Illustration=Son Min-gyun

The trend of more developer (real estate project operator) closures than startups has continued for a third year. The industry has deteriorated rapidly due to a construction slump, soaring construction costs, and tighter regulation.

According to statistics on real estate developer registrations from the Ministry of Land, Infrastructure and Transport on the 5th, as of the end of 2025 there were 2,284 registered developers nationwide, down 124 from a year earlier. During this period, 156 developers newly registered, but an even greater 231 closed. By region, the number of developers registered in Gyeonggi fell by 58, followed by Busan with 14, Incheon with 12, North Jeolla with 11, and Seoul with 10.

Until 2022, the real estate development business was booming. The number of registered developers nationwide at the end of the year rose from 2,218 in 2017 to 2,715 in 2022. But the situation changed in 2023. Closures began to outpace new registrations. The number of registered developers turned to a decline, to 2,657 in 2023 and 2,408 in 2024, and by the end of last year it had fallen about 15.9% from three years earlier.

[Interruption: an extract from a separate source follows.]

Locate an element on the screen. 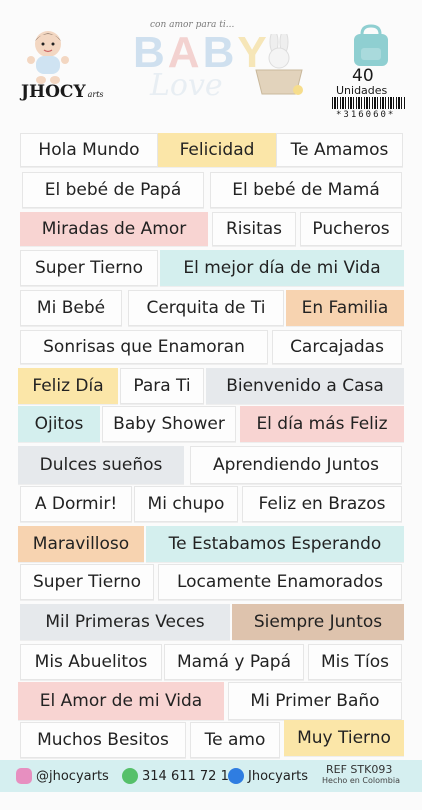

Behind this were rising interest rates that increased funding expense, higher construction costs, and continued unsold inventory in provincial areas. Financial institutions also tightened lending in the wake of the Legoland incident, and delays in permits and groundbreakings became widespread. Ultimately, DS Networks, regarded as one of Korea's three major developers, filed for court receivership at the end of September last year.

Graphic=Son Min-gyun

On top of this, with the Ministry of Land, Infrastructure and Transport and related ministries—the Ministry of Economy and Finance and the Financial Services Commission—jointly unveiling measures at the end of last year to improve the soundness regime for real estate project financing (PF), concern in the industry is growing. The core of the plan is to differentiate soundness regulation, provision accumulation, and lending limits based on a developer's equity ratio, and to gradually raise the equity ratio requirement to 20% within five years. This means that after 2030, when a developer pursues a new development project, it must secure 20% of the total project cost—not the land cost—as equity.

The Korea Developer Association said, "The phased implementation to mitigate market shock is positive," but emphasized, "Details such as criteria for valuing equity and large-exposure credit regulations need supplementation that reflects PF characteristics." Equity value changes as a project progresses, because financial firms recognize the land cost at the initial purchase price as equity. It said a supplemental measure is needed to reflect in equity valuation the increase in a project's land value at the time permits are obtained.

The association also argued that large-exposure credit regulations should reflect PF characteristics. Typically, a project operator establishes a separate corporation (PFV) for each project. This is to prevent impacts on individual projects even if the parent company collapses. However, it said if the government groups multiple PFVs of a particular operator together and applies lending regulations, there is a risk of effectively neutralizing the core PF principle of "separating the sponsor and the project."

An industry official said, "The new plan may help strengthen the soundness of the financial sector, but it could also have side effects that shrink the real estate development market, such as a credit crunch even at sound business sites," adding, "Development outside Seoul and neighboring areas could gradually become more difficult, so a reasonable set of supplements that gives some breathing room is needed."